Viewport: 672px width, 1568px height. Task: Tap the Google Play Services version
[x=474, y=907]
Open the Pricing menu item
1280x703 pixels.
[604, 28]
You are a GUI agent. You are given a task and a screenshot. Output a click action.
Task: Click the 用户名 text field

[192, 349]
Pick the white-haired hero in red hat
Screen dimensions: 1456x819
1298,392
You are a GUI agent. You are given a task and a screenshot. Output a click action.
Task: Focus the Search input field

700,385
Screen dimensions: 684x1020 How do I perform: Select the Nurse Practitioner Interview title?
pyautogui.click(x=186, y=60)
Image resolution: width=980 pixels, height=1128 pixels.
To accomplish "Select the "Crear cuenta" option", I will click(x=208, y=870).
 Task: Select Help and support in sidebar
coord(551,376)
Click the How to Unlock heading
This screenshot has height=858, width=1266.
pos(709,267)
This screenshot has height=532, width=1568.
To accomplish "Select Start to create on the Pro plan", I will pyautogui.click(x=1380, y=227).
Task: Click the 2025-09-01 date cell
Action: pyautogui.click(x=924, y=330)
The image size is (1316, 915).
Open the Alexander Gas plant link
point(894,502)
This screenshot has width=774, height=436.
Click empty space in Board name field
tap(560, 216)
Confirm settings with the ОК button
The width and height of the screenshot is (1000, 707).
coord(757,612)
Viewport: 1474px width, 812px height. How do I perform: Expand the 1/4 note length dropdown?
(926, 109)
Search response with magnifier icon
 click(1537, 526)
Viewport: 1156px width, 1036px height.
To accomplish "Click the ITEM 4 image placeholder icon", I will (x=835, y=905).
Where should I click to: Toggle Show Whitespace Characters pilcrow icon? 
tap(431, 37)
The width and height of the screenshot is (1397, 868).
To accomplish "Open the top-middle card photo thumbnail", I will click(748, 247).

----

- **INSTRUCTIONS TO FOLLOW**
Starting from the line with "Viewport: 1474px width, 812px" and ending with the final line of the data, quote every line exactly, both ends included.

- **EXERCISE RESULT**
Viewport: 1474px width, 812px height. How do I perform: Expand the 1/4 note length dropdown?
(926, 109)
Search response with magnifier icon
 click(1537, 526)
Viewport: 1156px width, 1036px height.
To accomplish "Click the ITEM 4 image placeholder icon", I will (x=835, y=905).
Where should I click to: Toggle Show Whitespace Characters pilcrow icon? 
tap(431, 37)
The width and height of the screenshot is (1397, 868).
To accomplish "Open the top-middle card photo thumbnail", I will click(748, 247).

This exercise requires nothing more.